A.1 What is XML?

XML is the Extensible Markup Language. It is designed to improve the functionality of the Web by providing more flexible and adaptable information identification.

It is called extensible because it is not a fixed format like HTML (a single, predefined markup language). Instead, XML is actually a `metalanguage' —a language for describing other languages—which lets you design your own customized markup languages for limitless different types of documents. XML can do this because it's written in SGML, the international standard metalanguage for text markup systems (ISO 8879).

A.2 What is XML for?

XML is intended `to make it easy and straightforward to use SGML on the Web: easy to define document types, easy to author and manage SGML-defined documents, and easy to transmit and share them across the Web.'

It defines `an extremely simple dialect of SGML which is completely described in the XML Specification. The goal is to enable generic SGML to be served, received, and processed on the Web in the way that is now possible with HTML.'

`For this reason, XML has been designed for ease of implementation, and for interoperability with both SGML and HTML'

A.3 What is SGML?

SGML is the Standard Generalized Markup Language (ISO 8879:1985), the international standard for defining descriptions of the structure of different types of electronic document. There is an SGML FAQ at http://lamp.man.deakin.edu.au/sgml/sgmlfaq.txt which is posted every month to the comp.text.sgml newsgroup, and the SGML Web pages are at http://xml.coverpages.org/.

A.4 What is HTML?

HTML is the HyperText Markup Language (RFC 1866), a small application of SGML used on the Web.

It defines a very simple class of report-style documents, with section headings, paragraphs, lists, tables, and illustrations, with a few informational and presentational items, and some hypertext and multimedia. See the question on extending HTML. There is also an XML version of HTML.

A.5 Aren't XML, SGML, and HTML all the same thing?

Not quite; SGML is the mother tongue, and has been used for describing thousands of different document types in many fields of human activity, from transcriptions of ancient Irish manuscripts to the technical documentation for stealth bombers, and from patients' clinical records to musical notation. SGML is very large and complex, however, and probably overkill for most common applications.

XML is an abbreviated version of SGML, to make it easier for you to define your own document types, and to make it easier for programmers to write programs to handle them. It omits all the options, and most of the more complex and less-used parts of SGML in return for the benefits of being easier to write applications for, easier to understand, and more suited to delivery and interoperability over the Web. But it is still SGML, and XML files may still be processed in the same way as any other SGML file (see the question on XML software).

A.6 Who is responsible for XML?

XML is a project of the World Wide Web Consortium (W3C), and the development of the specification is being supervised by their XML Working Group. A Special Interest Group of co-opted contributors and experts from various fields contributed comments and reviews by email.

XML is a public format: it is not a proprietary development of any company. The v1.0 specification was accepted by the W3C as Recommendation on Feb 10, 1998.

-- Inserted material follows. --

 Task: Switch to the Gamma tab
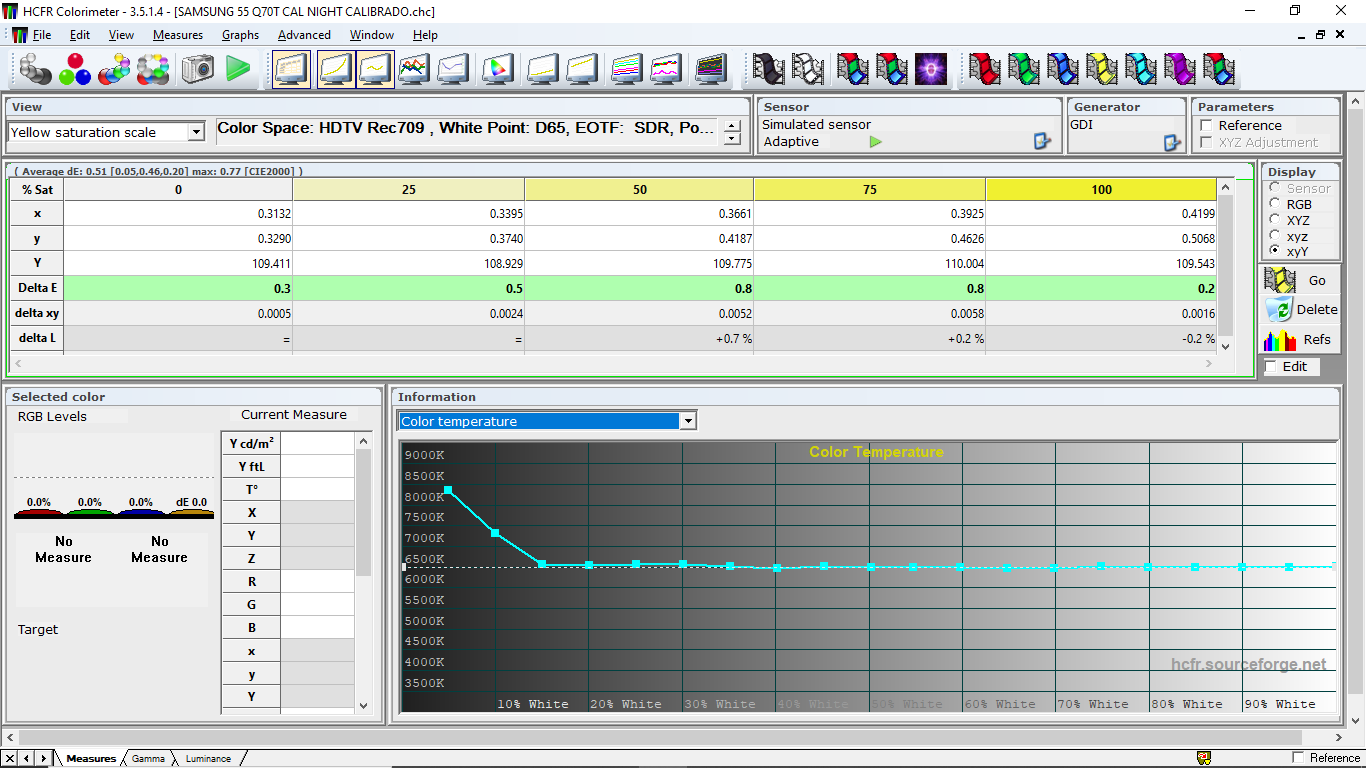coord(148,758)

A.7 Why is XML such an important development?

It removes two constraints which were holding back Web developments:

  1. dependence on a single, inflexible document type (HTML) which was being much abused for tasks it was never designed for;
  2. the complexity of full SGML, whose syntax allows many powerful but hard-to-program options.

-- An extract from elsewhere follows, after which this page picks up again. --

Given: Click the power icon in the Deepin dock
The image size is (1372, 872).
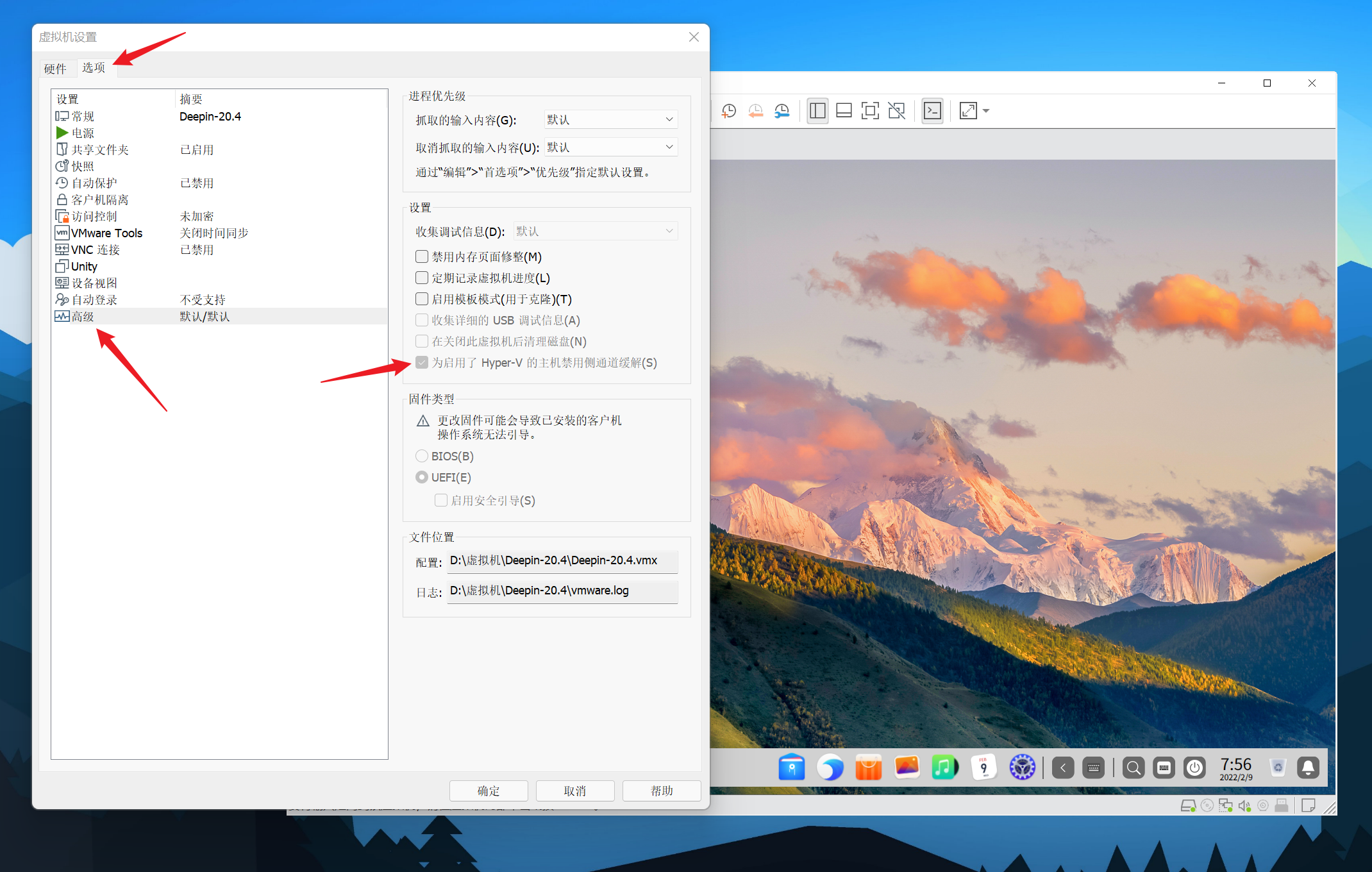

XML allows the flexible development of user-defined document types. It provides a robust, non-proprietary, persistent, and verifiable file format for the storage and transmission of text and data both on and off the Web; and it removes the more complex options of SGML, making it easier to program for.

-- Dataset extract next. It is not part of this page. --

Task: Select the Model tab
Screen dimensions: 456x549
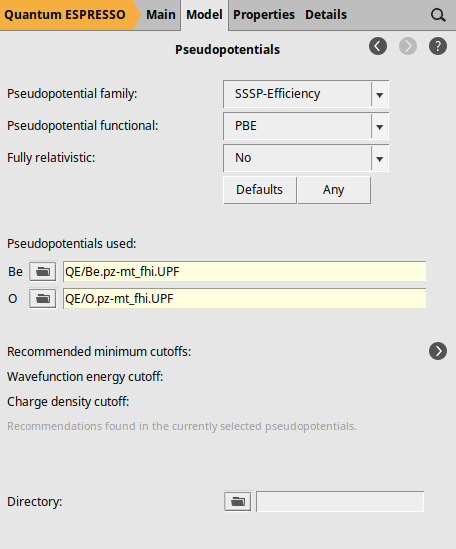Action: pos(205,15)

A.8 Why not just carry on extending HTML?

HTML is already overburdened with dozens of interesting but incompatible inventions from different manufacturers, because it provides only one way of describing your information.

XML allows groups of people or organizations to create their own customized markup applications for exchanging information in their domain (music, chemistry, electronics, hill-walking, finance, surfing, petroleum geology, linguistics, cooking, knitting, stellar cartography, history, engineering, rabbit-keeping, mathematics, genealogy, etc).

HTML is at the limit of its usefulness as a way of describing information, and while it will continue to play an important role for the content it currently represents, many new applications require a more robust and flexible infrastructure.